Comprendre cette logique c’est non seulement comprendre le peuple américain et sa capacité à rebondir devant l’adversité, mais c’est aussi comprendre pourquoi ce modèle de l’individu autonome est si cher aux transhumanistes, remettant en cause les fondements même du lien social dans les sociétés se réclamant de la social-démocratie.

Autrement, dire qu’il faut se dépasser sans cesse, s’étendre dans l’univers et avancer sans fin, c’est aussi reprendre les idées utopiques du réalisateur de la série de science-fiction Star Trek, Gene Roddenberry (1921-1991) : To boldly go where no one has gone before (Le courage d’aller là où personne n’est jamais allé), et d’avaliser celles de Ray Kurzweil qui chercher à faire en sorte que l’intelligence artificielle colonise l’univers entier[4].

De toute évidence, c’est vraiment cette idée qui est au cœur même de la pensée transhumaniste, avoir le courage d’aller là où personne n’est jamais allé, « rechercher l’augmentation biologique et neurologique ainsi que le raffinement émotionnel et psychologique […] appliquer la science et la technologie de façon créative pour transcender les limites naturelles que nous imposent notre héritage biologique, notre culture et notre environnement — voir la technologie non comme une fin en soi, mais comme un moyen d’améliorer la vie. »

Et pour y parvenir, les transhumanistes proposent d’utiliser la pensée rationnelle, celle qu’Emmanuel Kant, au XVIIIe siècle, nous a invités à utiliser, « de préférer la raison à la foi aveugle et le questionnement au dogme — rester ouvert aux remises en question de nos croyances et de nos pratiques, à la recherche d’une amélioration perpétuelle et accueillir la critique de nos croyances existantes et être ouvert à des idées nouvelles. »

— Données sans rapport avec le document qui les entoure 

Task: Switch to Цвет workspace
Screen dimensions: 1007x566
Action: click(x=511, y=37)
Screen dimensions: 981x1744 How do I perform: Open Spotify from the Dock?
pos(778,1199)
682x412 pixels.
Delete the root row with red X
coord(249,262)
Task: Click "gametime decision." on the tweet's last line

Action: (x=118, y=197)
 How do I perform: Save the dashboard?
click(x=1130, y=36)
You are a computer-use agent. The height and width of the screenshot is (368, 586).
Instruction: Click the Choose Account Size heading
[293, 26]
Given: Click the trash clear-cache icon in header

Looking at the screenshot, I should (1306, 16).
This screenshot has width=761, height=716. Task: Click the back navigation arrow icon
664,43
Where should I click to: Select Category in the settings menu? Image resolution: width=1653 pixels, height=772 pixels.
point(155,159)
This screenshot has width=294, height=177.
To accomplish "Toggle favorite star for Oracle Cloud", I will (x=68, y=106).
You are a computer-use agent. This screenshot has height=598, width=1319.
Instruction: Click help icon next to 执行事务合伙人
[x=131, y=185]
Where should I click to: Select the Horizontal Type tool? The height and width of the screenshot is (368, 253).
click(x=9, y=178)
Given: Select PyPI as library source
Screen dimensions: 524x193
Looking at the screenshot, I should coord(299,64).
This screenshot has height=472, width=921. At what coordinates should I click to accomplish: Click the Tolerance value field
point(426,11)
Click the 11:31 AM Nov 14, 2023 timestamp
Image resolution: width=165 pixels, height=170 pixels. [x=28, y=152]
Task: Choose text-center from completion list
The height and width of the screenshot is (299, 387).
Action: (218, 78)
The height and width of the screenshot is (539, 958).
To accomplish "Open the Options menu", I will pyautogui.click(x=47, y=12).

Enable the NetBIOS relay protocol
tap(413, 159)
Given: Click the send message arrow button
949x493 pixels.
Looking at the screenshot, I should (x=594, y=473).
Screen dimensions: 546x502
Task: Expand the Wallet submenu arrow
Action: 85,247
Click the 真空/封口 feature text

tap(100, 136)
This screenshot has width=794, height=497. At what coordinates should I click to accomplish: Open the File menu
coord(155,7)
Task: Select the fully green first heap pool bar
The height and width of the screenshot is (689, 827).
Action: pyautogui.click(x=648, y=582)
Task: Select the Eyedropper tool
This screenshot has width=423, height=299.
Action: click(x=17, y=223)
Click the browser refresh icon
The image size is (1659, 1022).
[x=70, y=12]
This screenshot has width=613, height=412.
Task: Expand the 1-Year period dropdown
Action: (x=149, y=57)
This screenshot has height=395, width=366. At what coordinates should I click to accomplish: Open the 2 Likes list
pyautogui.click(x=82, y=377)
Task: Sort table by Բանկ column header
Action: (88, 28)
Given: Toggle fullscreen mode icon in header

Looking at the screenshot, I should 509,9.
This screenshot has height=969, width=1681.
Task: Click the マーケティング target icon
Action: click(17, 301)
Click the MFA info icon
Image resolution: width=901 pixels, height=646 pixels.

Au total, quand on y regarde le moindrement de près, il n’y a aucune idée vraiment nouvelle dans les propositions transhumanistes, tout juste un recyclage d’idées et de concepts qui plongent leurs racines dans le Siècle des Lumières, et ceci a une importance non négligeable, car c’est la volonté affirmée depuis trois cents ans déjà de transformer l’homme, de l’améliorer et de le rendre meilleur.

De là, le transhumanisme ne serait que l’une de ces multiples possibilités de transformer l’homme, tout comme les régimes totalitaires du XXe siècle avaient tenté de le faire. La différence, cette fois-ci, et elle est de taille, c’est qu’aucune coercition étatique ne sera exercée pour arriver à cette fin ? Pourquoi ? Parce que les régimes totalitaires violents ont tout simplement cédé la place au totalitarisme doux, gentil et non coercitif des géants de la Silicon Valley. La société Google ne dit-elle pas, dans son slogan, Don’t be evil ?

© Pierre Fraser (Ph. D.), sociologue, 2019

  Transhumanisme, défis et enjeux  

[1] Ehrenberg, A. (2012), La société du malaise, Paris : Odile Jacob, p. 151.

[2] Idem., p. 150.

[3] Idem., p. 153.

[4] Kurzweil, R. (1999), The Age of Spiritual Machines: When Computers Exceed Human Intelligence, New York: Penguin Books.